Мужчина из социальной службы вдруг выскочил из-за стола — как дикарь — и потребовал, чтобы Эрмина показала кухню. Мадам Рива чуть в обморок не упала, ей до сих пор дурно от одних только воспоминаний. «Но вот же моя кухня, у вас перед глазами! — ответила она. — Какую еще кухню вы хотите увидеть?» Мужчина и бровью не повел. Он лишь взглянул на Эрмину, которая в этот момент тоже встала из-за стола, сверху вниз, будто он возвышается над ней на метр, хотя на самом деле Эрмина была почти такого же роста, и сказал, что имеет в виду не личную кухню, а ту лабораторию, «где вы, госпожа Рива, готовите еду для наших клиентов». Эрмина и вправду чуть сознание не потеряла.
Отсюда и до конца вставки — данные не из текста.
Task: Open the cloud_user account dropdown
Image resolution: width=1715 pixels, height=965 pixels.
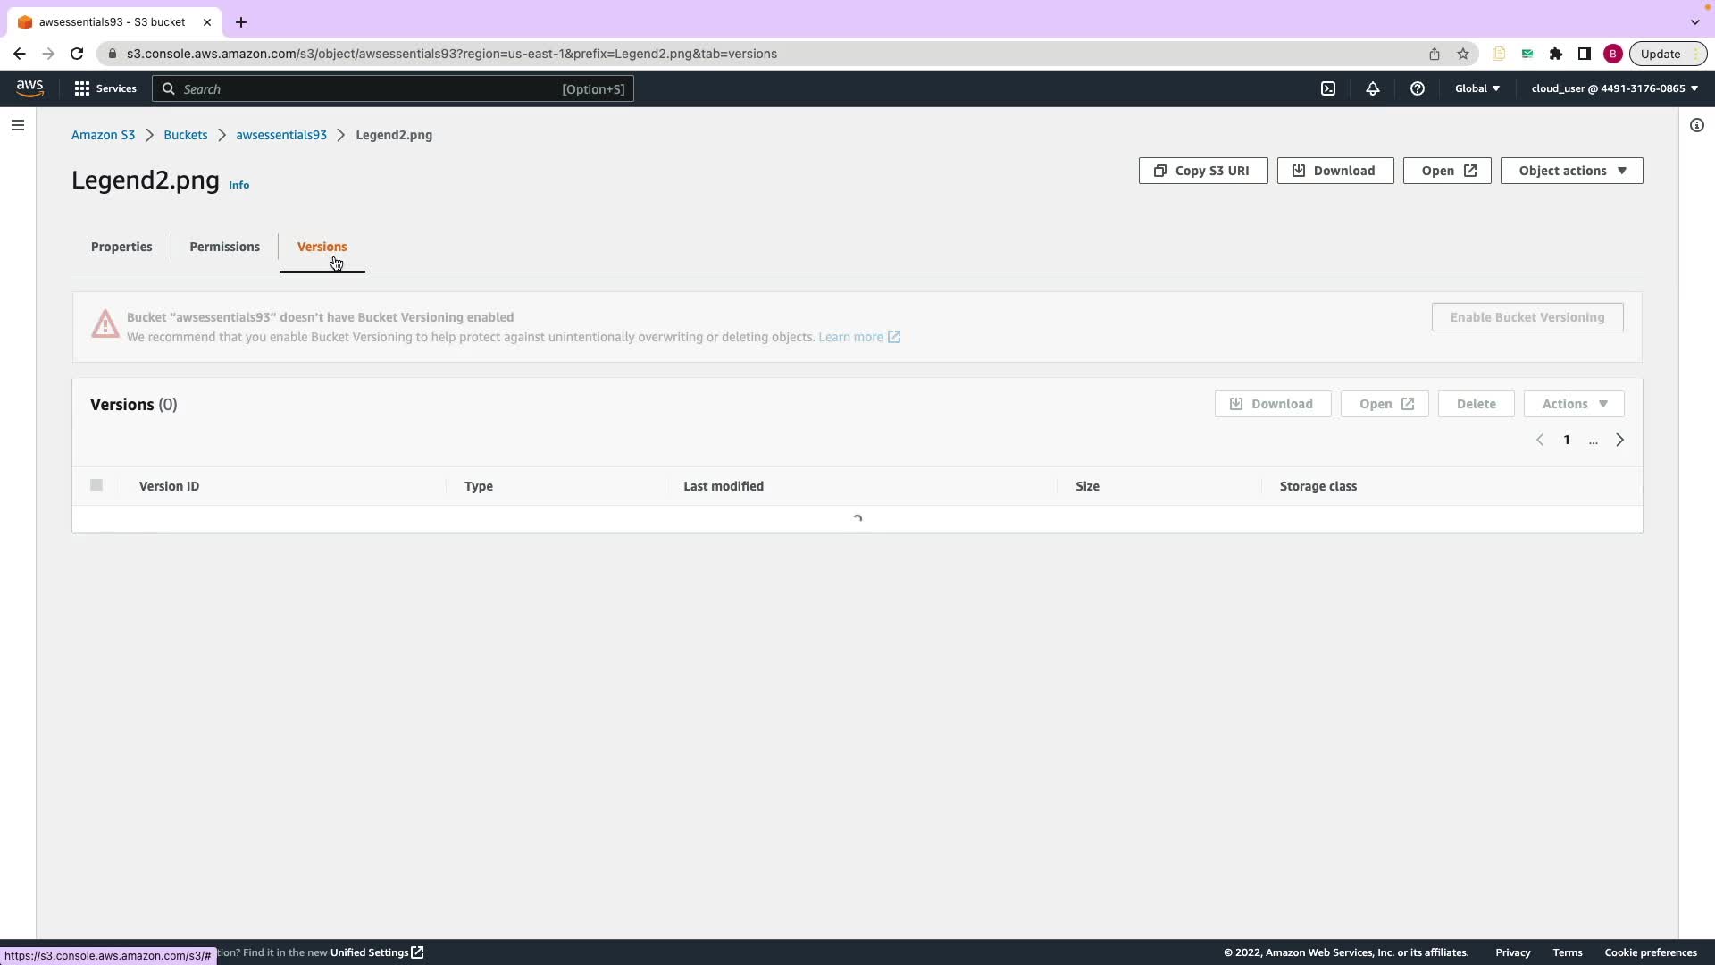Action: [x=1614, y=88]
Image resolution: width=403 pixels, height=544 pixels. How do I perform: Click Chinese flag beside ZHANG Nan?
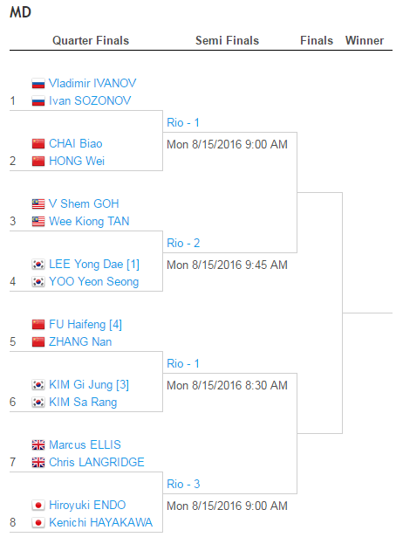point(38,341)
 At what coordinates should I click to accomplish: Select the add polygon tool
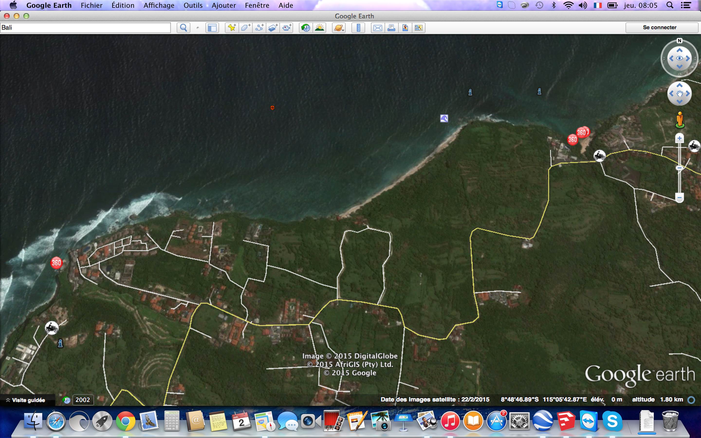tap(245, 28)
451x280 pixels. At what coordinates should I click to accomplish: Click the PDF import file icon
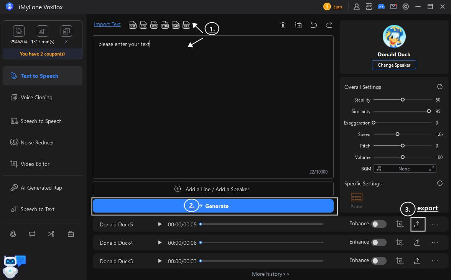pos(143,25)
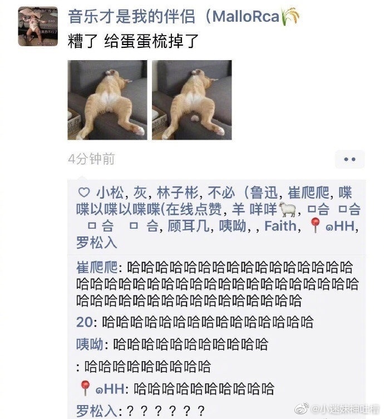Open commenter 咦呦's name in comments
The image size is (384, 419).
90,344
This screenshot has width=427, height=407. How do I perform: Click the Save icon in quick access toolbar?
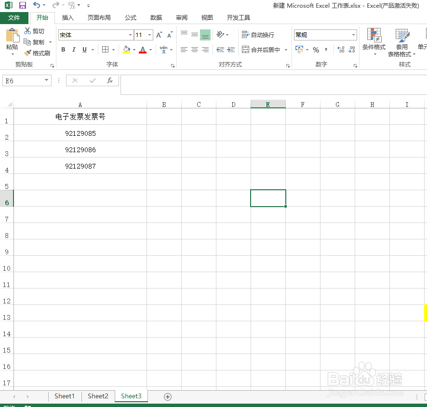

Она схватилась за спинку стула месье Рива. «Какие еще клиенты? Какая лаборатория? Вы в своем уме?» Мадам Рива хотелось прокричать эти слова прямо в лицо бесноватому типу, который стоял прямо перед ее собственной раковиной, заметила она, у нее на кухне, но она не осмелилась, потому что «знаете, иногда с властями лучше не связываться». Одно неоспоримо: старый кусок сала мягче, чем этот тип, которому хватило наглости явиться в ее дом и свысока на нее смотреть. Эрмине пришлось вытерпеть еще две или три фразы, которые, вне всяких сомнений, навсегда останутся самыми глупыми из всех, какие она слышала и еще услышит. В частности, сотрудники социальных служб заявили, что она, Эрмина Рива, почти преступница, безответственная женщина, подвергавшая риску здоровье клиентов, занимавшаяся предосудительной деятельностью, не имевшая представления о гигиене, за огромные деньги продававшая еду, не соответствующую нормам сбалансированного питания. К счастью, государство вовремя вмешалось. И пришло время положить конец незаконному бизнесу, который организовала эгоистичная жадная женщина, не подумав о том, что кулинарная деятельность строго контролируется и подчинена конвенциям, соглашениям, меморандумам, жесткой оценочной системе: всё ради психического и физического здоровья граждан.